Known as his 'White Period' (période blanche), the years between 1909 and 1914 represent the acme of Utrillo's creativity. During this time, he reduced his palette to white, shading into grays. He also mixed his paints with sand, plaster, and lime to render the physical substance of his subject matter, walls in particular. In 1910, art critics F. Jourdan and E. Faure discovered the artist. Their appreciation of his talent enabled Utrillo to take part for the first time in the 1912 Salon d'Automne*. Until 1914, Utrillo traveled in Brittany and Corsica; his works assumed an increasingly luminous* quality, which greatly enriched his earlier ascetic conception of reality.
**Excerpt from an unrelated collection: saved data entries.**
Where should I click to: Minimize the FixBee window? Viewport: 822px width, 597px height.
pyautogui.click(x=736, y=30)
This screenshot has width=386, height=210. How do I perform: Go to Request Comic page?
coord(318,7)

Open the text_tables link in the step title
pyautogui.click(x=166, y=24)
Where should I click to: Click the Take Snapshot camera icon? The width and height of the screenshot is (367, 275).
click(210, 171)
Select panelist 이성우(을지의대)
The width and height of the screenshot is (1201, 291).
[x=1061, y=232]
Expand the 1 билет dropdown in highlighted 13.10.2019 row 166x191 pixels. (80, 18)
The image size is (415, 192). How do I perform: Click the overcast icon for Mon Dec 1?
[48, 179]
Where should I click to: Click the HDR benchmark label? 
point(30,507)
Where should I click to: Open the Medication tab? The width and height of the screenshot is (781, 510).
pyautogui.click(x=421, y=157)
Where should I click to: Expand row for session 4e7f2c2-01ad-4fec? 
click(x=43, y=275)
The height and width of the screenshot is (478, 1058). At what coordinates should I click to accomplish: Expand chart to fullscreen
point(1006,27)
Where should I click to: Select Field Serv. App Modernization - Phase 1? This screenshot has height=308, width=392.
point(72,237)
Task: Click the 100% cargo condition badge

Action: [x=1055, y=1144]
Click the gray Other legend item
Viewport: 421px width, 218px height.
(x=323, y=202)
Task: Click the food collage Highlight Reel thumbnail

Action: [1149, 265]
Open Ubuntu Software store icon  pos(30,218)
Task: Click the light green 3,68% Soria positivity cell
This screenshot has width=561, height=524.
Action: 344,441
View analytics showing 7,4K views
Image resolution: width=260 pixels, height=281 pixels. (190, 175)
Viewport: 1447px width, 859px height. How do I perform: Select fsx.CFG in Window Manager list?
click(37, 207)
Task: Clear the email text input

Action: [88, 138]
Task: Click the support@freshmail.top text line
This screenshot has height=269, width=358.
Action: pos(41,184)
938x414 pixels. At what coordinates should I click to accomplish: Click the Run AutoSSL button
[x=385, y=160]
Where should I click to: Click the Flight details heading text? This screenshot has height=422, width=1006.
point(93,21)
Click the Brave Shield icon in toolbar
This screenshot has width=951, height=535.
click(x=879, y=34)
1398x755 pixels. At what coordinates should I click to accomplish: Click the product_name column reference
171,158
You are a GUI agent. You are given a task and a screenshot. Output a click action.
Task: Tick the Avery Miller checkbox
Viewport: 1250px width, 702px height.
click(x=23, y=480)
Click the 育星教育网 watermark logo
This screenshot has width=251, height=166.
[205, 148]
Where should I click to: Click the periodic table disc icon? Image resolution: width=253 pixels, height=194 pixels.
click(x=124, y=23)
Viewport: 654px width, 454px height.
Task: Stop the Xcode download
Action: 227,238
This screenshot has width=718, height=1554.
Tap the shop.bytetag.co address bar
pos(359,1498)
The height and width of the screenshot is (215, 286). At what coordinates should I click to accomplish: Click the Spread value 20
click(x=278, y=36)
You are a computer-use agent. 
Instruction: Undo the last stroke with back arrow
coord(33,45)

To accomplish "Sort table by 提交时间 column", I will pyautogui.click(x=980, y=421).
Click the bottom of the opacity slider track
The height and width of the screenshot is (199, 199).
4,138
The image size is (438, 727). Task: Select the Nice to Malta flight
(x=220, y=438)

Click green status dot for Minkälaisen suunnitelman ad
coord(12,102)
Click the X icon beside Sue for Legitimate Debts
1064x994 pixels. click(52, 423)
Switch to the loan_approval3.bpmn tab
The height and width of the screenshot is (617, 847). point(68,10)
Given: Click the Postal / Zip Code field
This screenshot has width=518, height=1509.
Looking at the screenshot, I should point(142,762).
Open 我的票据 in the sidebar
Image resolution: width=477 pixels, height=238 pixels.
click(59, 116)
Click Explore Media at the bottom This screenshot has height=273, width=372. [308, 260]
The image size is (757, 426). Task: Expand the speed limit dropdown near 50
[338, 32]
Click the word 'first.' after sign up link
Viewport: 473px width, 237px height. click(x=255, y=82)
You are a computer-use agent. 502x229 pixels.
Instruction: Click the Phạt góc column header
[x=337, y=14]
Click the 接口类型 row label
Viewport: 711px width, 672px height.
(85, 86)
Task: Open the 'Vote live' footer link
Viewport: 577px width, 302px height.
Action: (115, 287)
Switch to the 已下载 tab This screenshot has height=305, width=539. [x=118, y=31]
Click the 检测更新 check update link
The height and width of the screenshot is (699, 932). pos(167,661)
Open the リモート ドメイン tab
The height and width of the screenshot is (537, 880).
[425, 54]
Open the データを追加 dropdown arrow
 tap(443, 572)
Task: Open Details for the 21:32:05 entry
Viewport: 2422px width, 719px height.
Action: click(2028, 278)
In 1924, he exhibited with his mother at the Galerie Bernheim-Jeune in Paris and was offered a contract for a year. However, that same year he also attempted to commit suicide, which was probably the result of years of alcohol abuse.
A powerful natural talent, Utrillo made an enormous contribution in consolidating painterly structure and texture. He was also important as a draughtsman*. In 1926, he designed stage scenery and costumes for Djaghilev's Ballets Russes. He received public recognition in 1928, when he was made a member of the Legion of Honour.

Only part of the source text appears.